🤖 AI Summary
This work addresses the absence of differential privacy (DP) guarantees in Wasserstein distance-driven machine learning tasks. Methodologically, it introduces the first framework for computing Wasserstein gradients under strict DP: (i) it derives the first closed-form expression for the discrete Wasserstein gradient and establishes a tight sensitivity bound; (ii) it adapts DP-SGD to the non-finite-sum structure of optimal transport objectives, integrating sliced-Wasserstein approximation, gradient/activation clipping, and Rényi differential privacy accounting to achieve efficient privacy–utility trade-offs. Empirically, on generative modeling and distribution alignment benchmarks, the method attains performance comparable to non-private baselines with modest privacy budgets (ε ≈ 2–4).

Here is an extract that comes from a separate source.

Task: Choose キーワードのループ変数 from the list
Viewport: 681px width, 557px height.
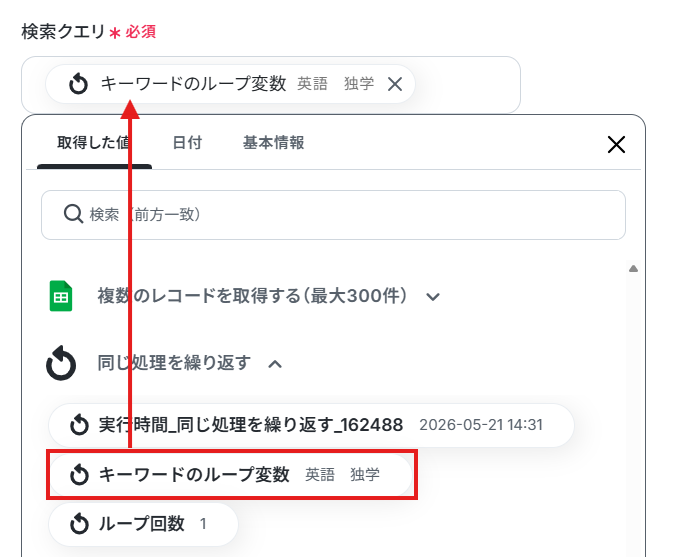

Theoretical analysis provides rigorous end-to-end DP guarantees, and the framework scales to large-scale training settings.
📝 Abstract
In this work, we introduce a novel framework for privately optimizing objectives that rely on Wasserstein distances between data-dependent empirical measures. Our main theoretical contribution is, based on an explicit formulation of the Wasserstein gradient in a fully discrete setting, a control on the sensitivity of this gradient to individual data points, allowing strong privacy guarantees at minimal utility cost. Building on these insights, we develop a deep learning approach that incorporates gradient and activations clipping, originally designed for DP training of problems with a finite-sum structure. We further demonstrate that privacy accounting methods extend to Wasserstein-based objectives, facilitating large-scale private training. Empirical results confirm that our framework effectively balances accuracy and privacy, offering a theoretically sound solution for privacy-preserving machine learning tasks relying on optimal transport distances such as Wasserstein distance or sliced-Wasserstein distance.